Faz a defesa dos métodos de organização leninista,
como forma de criar instabilidade nas alianças burguesas e na classe burguesa.
Até do polêmico instrumento da violência, dependendo e sempre à conveniência
pragmática do momento: seja na crise, ou em momentos de refluxo. Por isso, a
necessidade de viver em momentos de clandestinidade ou legalidade, não pela
legalidade como um valor em si, já que a legalidade era um efeito e sintoma coercitivo
da realidade burguesa. Todos estes pontos, sendo capitaneados pelo movimento
operário sob a liderança inexorável do partido político – revolucionário.
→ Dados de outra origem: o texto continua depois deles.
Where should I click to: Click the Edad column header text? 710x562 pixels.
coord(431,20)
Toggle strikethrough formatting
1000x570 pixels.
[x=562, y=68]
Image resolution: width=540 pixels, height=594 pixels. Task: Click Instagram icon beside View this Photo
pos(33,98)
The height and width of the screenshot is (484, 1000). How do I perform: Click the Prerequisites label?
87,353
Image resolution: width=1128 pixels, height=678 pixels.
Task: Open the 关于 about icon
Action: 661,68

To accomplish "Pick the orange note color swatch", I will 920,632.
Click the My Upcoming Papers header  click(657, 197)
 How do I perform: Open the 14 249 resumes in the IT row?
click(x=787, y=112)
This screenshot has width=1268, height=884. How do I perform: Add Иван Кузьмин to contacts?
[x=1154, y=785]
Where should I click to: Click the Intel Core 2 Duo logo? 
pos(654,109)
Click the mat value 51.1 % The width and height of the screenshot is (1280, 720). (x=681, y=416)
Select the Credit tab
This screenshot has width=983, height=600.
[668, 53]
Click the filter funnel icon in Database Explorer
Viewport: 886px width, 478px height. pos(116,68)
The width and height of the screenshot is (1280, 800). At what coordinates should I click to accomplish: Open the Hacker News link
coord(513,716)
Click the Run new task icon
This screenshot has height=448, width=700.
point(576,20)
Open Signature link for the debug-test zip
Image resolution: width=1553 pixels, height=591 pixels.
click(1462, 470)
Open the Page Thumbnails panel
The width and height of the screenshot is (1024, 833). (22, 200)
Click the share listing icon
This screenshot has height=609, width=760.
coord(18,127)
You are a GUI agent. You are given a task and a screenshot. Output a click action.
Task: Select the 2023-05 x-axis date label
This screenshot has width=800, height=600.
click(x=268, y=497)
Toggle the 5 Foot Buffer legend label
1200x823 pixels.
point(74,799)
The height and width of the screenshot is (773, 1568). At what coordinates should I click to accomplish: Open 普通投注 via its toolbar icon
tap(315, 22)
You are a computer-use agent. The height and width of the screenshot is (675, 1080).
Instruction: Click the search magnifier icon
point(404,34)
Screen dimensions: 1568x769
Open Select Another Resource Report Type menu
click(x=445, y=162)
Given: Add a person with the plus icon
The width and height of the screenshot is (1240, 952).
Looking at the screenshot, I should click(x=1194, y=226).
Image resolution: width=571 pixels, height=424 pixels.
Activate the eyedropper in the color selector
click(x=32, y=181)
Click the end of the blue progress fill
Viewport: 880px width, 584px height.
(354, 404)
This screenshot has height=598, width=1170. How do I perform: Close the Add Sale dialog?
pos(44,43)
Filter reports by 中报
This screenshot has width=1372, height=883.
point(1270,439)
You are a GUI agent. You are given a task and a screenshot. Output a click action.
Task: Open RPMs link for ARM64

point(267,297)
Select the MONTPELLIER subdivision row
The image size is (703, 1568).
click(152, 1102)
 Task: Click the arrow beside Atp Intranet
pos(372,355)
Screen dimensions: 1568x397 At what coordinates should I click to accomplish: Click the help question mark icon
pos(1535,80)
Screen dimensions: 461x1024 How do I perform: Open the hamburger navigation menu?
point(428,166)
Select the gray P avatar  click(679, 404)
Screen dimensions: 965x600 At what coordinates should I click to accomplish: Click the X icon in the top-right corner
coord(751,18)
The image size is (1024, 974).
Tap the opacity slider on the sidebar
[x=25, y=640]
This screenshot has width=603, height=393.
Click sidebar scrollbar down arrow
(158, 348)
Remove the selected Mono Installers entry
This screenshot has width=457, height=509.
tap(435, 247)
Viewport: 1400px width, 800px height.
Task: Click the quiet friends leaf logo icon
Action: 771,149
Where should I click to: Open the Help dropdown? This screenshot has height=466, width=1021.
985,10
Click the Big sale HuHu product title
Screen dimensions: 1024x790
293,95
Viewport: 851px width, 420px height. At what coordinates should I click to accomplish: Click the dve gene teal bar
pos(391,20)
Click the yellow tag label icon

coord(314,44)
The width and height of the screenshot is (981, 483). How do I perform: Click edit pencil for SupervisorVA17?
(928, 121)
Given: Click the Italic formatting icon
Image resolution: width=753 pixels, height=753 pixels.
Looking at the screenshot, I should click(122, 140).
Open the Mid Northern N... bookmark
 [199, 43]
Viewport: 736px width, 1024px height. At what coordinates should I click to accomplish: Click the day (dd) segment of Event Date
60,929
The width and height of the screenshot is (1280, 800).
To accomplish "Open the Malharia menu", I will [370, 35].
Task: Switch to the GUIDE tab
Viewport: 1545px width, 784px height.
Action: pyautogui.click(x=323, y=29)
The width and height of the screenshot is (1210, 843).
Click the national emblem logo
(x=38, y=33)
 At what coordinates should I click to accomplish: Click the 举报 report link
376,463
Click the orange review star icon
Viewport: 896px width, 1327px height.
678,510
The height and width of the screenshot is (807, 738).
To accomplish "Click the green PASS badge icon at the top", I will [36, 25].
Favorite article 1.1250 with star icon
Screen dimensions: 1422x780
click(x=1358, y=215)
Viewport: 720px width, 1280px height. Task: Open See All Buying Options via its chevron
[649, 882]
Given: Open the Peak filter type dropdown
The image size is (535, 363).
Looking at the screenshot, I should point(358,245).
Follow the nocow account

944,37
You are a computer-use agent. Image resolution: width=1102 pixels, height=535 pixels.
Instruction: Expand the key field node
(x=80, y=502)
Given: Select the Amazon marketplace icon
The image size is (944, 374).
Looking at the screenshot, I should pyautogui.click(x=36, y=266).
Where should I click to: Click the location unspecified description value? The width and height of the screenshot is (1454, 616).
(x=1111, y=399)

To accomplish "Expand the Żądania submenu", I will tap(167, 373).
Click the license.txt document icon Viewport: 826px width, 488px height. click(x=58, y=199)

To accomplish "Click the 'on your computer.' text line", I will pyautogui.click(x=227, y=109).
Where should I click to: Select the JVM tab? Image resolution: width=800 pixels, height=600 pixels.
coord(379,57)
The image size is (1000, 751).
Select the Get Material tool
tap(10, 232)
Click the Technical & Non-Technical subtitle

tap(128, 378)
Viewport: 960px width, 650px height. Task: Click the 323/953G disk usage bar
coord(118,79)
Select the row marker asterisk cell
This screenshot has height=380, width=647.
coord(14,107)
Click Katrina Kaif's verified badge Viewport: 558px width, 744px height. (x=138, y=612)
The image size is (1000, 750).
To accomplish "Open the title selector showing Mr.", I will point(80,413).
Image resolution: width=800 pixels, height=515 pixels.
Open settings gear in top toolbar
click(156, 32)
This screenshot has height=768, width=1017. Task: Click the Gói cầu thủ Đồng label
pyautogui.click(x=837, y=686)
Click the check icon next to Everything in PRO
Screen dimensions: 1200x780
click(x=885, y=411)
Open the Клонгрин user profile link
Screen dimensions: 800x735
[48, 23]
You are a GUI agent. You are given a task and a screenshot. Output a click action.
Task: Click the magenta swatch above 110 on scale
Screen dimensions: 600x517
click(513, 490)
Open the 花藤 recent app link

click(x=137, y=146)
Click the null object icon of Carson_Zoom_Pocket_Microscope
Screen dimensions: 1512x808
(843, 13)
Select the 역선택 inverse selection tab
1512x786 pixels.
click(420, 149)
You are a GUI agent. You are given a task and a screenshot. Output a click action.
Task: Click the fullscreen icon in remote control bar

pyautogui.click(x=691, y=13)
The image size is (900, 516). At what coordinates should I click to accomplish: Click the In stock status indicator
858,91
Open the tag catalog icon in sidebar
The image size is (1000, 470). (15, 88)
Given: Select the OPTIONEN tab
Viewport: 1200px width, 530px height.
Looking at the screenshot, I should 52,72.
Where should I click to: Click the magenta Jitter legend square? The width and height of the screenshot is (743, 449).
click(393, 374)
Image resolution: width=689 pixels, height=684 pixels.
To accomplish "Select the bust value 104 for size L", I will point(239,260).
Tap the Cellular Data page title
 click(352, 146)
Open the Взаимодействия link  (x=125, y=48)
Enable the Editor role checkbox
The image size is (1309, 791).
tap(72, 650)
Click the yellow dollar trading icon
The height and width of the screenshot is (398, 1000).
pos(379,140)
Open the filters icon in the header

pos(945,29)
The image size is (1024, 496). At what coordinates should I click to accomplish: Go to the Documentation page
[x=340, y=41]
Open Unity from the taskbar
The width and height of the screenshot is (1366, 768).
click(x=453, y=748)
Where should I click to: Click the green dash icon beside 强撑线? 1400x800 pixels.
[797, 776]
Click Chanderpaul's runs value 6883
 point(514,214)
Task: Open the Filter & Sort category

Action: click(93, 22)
De todos os pontos polêmicos, faz-se em sua
autocrítica sobre o protagonismo do proletariado. Ele justifica-se que o livro
fora escrito com exarcebada influência em Hegel. Decerto, fora consequência
também, como reflexão – a sua visão a
posteriori de todo o movimento socialista que tinha sofrido reveses em toda
a Europa e mundo. O fato, é que no último parágrafo do posfácio, como
autoafirmando-se - mas em tom sutil, de certo ceticismo -, o pensador húngaro,
diz que a despeito de suas próprias críticas sobre História e Consciência de
Classe como um livro errôneo - seu livro e suas teses sobre o proletariado,
podem ser deixados livremente pela sua consciência ao julgamento da história.